- **WHAT IS EXPECTED**
Scan the records for "grammes". Report each line that includes it.

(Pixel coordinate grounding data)
━━━━━━
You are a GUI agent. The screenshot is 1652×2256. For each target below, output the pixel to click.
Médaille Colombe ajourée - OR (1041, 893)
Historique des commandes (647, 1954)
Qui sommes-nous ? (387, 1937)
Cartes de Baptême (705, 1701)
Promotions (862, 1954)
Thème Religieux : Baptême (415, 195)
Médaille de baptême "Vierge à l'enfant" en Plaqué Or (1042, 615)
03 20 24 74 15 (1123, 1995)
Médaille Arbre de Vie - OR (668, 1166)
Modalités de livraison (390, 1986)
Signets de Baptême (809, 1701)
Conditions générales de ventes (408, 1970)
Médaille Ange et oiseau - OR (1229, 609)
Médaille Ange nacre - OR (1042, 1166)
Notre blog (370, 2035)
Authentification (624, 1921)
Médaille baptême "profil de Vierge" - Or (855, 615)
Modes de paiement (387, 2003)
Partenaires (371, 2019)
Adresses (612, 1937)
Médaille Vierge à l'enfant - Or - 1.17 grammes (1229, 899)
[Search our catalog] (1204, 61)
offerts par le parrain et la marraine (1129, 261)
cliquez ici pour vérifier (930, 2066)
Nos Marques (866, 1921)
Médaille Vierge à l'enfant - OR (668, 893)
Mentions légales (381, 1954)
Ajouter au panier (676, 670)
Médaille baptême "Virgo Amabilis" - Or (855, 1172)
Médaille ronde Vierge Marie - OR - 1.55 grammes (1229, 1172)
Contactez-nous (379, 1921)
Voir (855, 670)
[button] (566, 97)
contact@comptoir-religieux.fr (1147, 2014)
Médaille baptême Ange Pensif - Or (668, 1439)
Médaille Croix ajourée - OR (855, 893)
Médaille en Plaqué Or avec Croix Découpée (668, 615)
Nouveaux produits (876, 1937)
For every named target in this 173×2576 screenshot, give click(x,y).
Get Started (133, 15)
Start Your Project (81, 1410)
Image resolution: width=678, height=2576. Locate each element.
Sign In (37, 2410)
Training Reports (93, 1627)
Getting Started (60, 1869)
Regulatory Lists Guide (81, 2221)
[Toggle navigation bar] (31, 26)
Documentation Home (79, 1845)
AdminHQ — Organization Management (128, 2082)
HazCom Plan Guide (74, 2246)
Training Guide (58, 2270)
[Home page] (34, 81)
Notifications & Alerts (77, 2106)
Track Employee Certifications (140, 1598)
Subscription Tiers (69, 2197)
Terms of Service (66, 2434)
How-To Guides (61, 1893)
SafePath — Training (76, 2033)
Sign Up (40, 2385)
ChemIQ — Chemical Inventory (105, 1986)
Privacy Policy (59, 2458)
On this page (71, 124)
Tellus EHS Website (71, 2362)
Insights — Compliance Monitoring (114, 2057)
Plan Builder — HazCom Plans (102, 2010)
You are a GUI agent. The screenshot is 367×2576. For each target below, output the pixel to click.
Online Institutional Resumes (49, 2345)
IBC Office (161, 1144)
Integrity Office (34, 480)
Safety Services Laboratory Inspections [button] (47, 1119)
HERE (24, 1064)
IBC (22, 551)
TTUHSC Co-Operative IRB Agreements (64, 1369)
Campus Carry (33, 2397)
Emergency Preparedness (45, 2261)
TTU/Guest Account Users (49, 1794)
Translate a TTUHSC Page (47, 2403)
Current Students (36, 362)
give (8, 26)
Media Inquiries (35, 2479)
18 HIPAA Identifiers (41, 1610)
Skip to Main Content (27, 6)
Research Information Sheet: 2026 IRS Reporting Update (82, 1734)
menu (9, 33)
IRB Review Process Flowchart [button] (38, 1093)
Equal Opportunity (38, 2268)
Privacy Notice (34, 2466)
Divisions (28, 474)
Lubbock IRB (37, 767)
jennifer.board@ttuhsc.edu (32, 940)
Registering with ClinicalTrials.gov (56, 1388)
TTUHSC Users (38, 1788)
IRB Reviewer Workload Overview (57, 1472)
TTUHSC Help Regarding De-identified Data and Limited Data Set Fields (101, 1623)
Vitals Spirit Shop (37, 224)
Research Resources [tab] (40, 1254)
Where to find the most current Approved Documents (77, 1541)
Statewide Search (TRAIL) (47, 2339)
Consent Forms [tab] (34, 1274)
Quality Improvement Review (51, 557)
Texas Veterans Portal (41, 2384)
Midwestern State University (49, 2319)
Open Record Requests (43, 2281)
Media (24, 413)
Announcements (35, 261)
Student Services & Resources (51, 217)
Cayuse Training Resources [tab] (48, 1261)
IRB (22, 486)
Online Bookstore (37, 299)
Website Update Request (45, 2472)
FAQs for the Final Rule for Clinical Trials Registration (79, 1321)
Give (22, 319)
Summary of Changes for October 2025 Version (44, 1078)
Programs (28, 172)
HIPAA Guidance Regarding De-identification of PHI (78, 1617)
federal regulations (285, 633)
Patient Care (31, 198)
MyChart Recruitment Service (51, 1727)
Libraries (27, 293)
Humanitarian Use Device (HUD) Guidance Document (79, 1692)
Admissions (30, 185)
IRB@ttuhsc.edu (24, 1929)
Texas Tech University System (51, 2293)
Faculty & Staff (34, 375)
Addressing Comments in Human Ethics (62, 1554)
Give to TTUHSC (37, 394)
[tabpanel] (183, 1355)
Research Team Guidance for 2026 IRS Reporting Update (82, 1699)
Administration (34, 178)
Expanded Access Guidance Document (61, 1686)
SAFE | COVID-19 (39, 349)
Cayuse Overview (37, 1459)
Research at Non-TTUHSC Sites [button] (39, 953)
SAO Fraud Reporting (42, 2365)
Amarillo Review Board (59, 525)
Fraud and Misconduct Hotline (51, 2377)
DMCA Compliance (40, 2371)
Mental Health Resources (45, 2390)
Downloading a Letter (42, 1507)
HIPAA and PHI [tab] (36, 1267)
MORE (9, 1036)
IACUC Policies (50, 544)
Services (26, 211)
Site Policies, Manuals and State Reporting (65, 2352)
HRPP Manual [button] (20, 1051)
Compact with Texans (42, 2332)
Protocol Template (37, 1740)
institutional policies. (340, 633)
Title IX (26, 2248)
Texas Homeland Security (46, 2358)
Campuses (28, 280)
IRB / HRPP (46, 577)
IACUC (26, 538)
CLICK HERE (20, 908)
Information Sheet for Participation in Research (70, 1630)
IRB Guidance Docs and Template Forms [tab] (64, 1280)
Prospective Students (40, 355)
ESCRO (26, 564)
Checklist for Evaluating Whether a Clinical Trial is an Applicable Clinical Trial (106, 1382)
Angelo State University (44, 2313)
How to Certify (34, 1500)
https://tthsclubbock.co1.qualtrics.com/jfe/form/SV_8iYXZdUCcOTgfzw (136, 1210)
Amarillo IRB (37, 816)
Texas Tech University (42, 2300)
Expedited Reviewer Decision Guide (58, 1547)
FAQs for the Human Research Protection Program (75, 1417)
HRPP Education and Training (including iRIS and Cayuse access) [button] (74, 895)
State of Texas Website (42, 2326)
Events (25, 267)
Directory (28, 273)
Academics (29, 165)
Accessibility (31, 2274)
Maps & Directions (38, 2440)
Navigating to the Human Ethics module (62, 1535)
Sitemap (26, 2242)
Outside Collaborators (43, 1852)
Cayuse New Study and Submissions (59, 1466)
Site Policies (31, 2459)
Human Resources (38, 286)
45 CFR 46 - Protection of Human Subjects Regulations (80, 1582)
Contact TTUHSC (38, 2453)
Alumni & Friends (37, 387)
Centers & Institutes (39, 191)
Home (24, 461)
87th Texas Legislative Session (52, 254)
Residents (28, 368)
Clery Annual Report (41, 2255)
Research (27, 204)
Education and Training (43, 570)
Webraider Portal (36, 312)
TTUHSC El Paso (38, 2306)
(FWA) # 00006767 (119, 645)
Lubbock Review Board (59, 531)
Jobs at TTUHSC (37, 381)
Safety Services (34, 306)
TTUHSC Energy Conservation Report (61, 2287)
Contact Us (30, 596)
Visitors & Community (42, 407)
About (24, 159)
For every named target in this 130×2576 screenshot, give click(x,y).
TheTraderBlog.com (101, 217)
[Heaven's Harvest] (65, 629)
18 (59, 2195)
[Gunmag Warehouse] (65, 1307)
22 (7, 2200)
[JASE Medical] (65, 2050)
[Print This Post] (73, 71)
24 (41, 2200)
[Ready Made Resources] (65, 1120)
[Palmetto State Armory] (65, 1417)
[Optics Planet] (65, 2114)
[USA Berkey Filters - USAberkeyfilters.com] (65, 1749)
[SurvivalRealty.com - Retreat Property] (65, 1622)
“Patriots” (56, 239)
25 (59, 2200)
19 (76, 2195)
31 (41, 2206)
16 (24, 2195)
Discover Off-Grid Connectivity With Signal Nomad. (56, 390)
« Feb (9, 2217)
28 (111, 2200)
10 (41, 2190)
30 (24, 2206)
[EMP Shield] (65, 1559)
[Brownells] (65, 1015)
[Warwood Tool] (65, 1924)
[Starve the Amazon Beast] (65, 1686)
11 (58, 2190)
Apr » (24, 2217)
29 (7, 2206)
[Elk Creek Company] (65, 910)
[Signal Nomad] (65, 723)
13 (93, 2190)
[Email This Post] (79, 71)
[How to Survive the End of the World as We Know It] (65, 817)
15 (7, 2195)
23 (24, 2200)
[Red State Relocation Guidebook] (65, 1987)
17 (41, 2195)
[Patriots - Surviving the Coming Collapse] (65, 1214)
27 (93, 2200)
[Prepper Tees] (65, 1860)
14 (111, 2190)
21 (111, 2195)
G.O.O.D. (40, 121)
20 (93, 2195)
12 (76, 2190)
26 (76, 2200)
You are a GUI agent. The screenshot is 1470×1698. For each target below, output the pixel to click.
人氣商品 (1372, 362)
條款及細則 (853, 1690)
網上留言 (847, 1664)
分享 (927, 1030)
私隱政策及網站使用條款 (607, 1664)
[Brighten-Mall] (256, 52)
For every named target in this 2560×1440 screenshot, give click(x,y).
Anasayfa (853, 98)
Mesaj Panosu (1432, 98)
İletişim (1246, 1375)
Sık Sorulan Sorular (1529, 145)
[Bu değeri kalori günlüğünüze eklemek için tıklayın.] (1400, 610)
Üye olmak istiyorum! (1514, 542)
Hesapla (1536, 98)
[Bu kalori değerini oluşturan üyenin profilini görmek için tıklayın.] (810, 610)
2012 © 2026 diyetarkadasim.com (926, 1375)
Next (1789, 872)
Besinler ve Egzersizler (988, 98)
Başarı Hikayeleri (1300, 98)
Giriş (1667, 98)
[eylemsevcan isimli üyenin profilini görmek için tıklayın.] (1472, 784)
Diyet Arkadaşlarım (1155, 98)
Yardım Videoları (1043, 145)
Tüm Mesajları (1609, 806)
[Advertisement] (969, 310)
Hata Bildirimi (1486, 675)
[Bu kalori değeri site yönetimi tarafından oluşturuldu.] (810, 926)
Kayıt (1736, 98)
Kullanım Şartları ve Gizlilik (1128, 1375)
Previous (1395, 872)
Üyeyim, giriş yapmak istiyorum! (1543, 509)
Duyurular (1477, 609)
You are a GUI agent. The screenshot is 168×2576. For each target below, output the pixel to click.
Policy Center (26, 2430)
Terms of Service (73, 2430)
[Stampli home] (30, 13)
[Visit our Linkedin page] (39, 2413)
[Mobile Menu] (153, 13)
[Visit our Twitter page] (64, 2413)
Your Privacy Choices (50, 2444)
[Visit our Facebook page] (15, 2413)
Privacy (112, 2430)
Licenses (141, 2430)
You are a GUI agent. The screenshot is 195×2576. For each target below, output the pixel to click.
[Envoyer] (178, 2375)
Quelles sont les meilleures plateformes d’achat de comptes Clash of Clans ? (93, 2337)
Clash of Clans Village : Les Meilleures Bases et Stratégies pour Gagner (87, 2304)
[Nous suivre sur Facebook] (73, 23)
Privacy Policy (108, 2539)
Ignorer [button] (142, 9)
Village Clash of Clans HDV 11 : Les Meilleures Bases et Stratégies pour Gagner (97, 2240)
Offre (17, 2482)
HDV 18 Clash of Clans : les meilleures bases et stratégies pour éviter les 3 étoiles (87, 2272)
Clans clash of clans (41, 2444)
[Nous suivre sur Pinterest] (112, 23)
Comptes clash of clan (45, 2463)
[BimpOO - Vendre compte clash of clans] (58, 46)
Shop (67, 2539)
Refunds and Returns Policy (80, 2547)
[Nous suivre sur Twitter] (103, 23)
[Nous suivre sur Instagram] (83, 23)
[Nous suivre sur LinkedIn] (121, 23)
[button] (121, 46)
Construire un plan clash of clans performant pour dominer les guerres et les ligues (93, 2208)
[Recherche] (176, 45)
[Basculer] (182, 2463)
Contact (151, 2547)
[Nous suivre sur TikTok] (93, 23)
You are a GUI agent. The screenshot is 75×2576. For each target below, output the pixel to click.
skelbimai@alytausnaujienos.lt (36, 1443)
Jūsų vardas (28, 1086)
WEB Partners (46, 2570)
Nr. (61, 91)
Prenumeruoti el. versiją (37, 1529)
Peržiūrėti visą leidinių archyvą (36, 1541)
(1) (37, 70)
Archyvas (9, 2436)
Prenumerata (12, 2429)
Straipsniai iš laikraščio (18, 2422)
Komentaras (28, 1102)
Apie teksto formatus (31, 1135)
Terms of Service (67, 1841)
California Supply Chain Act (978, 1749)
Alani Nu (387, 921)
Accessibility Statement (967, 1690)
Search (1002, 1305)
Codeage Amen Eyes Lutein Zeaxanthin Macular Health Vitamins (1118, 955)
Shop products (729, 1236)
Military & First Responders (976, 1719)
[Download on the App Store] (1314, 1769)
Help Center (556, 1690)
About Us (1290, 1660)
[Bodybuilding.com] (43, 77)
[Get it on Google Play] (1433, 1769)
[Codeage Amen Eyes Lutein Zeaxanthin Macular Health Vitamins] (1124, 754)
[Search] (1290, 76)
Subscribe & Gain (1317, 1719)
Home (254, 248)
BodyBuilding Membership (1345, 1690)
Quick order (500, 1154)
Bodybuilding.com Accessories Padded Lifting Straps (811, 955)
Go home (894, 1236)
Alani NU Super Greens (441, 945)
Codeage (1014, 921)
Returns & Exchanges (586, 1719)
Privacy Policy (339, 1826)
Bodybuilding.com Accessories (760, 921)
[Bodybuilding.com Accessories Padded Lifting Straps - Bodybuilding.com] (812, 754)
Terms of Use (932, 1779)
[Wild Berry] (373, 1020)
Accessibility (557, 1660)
━━━━━━
- **YOUR SOLUTION**
Médaille Vierge à l'enfant - Or - 1.17 grammes (1229, 899)
Médaille ronde Vierge Marie - OR - 1.55 grammes (1229, 1172)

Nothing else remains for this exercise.